**SOURCE MATERIAL**
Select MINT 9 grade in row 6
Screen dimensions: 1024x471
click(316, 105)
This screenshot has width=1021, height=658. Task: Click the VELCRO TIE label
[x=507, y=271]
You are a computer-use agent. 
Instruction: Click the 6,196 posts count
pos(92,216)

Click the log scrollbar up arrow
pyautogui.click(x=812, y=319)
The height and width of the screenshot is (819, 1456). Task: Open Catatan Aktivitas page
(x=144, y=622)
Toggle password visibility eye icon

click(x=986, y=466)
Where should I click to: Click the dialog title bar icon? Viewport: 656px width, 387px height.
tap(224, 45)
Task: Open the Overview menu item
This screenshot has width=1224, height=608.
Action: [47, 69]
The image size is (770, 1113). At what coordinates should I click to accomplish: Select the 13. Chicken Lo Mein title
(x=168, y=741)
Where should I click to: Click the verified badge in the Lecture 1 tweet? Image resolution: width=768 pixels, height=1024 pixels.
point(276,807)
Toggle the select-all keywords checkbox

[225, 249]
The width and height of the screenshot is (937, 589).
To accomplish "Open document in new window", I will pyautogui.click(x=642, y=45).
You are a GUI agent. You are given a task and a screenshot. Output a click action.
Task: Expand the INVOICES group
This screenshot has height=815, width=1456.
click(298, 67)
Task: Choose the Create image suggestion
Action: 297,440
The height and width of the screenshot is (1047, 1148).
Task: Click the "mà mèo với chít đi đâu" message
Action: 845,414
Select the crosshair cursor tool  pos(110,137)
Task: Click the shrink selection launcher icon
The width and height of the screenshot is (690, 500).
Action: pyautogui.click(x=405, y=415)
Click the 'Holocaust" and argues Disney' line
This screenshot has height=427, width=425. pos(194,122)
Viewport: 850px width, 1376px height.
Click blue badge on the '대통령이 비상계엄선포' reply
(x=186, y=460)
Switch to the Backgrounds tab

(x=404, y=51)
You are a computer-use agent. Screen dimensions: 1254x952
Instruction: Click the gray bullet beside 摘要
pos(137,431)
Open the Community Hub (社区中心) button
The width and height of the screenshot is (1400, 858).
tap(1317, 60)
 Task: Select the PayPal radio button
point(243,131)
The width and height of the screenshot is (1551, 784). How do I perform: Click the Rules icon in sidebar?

**EXERCISE AIM**
Which lines of the listing include the string "computer"? Pull them out.

**REPLY TO THE TASK**
You are a computer-use agent. 
You are a computer-use agent. Screen dimensions: 1254x952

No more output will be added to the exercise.